Five Takeaways from Cannes Lions 2015
(for Strategic Planners)

1. Big insights delivered in small ways

Volvo Life Paint and the Lucky Iron Fish were just a couple of the many ideas that were fundamentally simple and seemingly small, but mighty. In years past the Cannes Lions festival awarded ideas that were often complex and multi-channel. This year Cannes highlighted the simple ideas that benefit the greater good, regardless of medium. For strategists this is a solid reminder that ideas which solve basic human needs/truths trump massive 360-degree campaigns every time.
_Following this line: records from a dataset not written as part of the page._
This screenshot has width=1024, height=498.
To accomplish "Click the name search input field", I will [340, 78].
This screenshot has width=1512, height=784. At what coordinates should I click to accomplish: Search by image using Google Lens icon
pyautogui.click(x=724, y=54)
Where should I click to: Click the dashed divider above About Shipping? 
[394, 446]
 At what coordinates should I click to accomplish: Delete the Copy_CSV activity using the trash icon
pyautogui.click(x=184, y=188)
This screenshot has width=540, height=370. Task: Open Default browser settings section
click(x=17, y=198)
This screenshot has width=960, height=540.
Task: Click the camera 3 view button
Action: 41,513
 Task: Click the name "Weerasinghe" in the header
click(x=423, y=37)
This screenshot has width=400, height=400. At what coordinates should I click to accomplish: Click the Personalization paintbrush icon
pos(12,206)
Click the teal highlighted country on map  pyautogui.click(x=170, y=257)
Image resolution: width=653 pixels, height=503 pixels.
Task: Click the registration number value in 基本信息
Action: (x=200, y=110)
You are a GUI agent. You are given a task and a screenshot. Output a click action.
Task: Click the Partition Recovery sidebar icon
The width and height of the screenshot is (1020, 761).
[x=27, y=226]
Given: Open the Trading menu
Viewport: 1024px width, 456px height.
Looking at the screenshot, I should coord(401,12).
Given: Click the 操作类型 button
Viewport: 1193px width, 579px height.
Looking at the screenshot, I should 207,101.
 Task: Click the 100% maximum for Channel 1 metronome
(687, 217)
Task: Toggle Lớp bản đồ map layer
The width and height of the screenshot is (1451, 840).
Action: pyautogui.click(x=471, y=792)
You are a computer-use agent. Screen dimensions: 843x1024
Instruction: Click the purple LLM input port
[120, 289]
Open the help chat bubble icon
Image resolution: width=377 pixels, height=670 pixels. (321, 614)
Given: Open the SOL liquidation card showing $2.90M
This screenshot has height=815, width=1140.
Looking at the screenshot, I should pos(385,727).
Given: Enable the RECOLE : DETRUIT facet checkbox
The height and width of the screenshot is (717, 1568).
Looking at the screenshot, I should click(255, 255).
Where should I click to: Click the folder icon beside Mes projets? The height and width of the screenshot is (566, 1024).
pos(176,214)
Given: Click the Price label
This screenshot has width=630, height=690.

2. Tech creeps in further each year

I think this trend is generally a good thing. Technology now underpins much of the work shown in Cannes. It has given rise to ideas that are useful, entertaining, enduring, scalable and easily personalized. The rub with this trend is that is doesn’t replace the human element. It’s our job to continue to bring the human aspect to technology-led creative executions. Strategists must resist technology for technology’s sake, and champion technology that feels indispensable.

3. We need to discuss the failures

Starbuck’s Race Together and the Tidal for All launch were two of the most tone deaf efforts I’ve seen in 20 years of studying the space. Cannes, rightfully so, focuses on the best work, but to truly help refine our skills we need to take time to deconstruct the work that didn’t work. I’d like to see this as a seminar topic next year.

4. Fear-based decisions shape major markets

The first time I attended Cannes it widened my US-centric view of creative advertising. Today, I’m no longer surprised to see the global diversity and brilliance, but I continue to be struck by how the world’s largest advertising markets, with seemingly endless marketing resources, deliver a limited amount of truly provocative work — while the smaller markets take on ideas fearlessly. As Planners we’re responsible for doing the homework required to give our major clients the confidence to say “yes.”

5. We’re in the business of righting wrongs

2015, like every other year, awarded the ideas that made life better and did right by others. Each year a host of arguably uninventive creative executions win a Lion because there is a clear story about making the world a better, kinder, easier, or more inspiring place. It’s the planner’s job to give her team the wrong that they must right for that specific audience. Every brief deserves to land on this single-minded purpose. If the insights in your brief don’t clearly lead to a wrong, it needs more work.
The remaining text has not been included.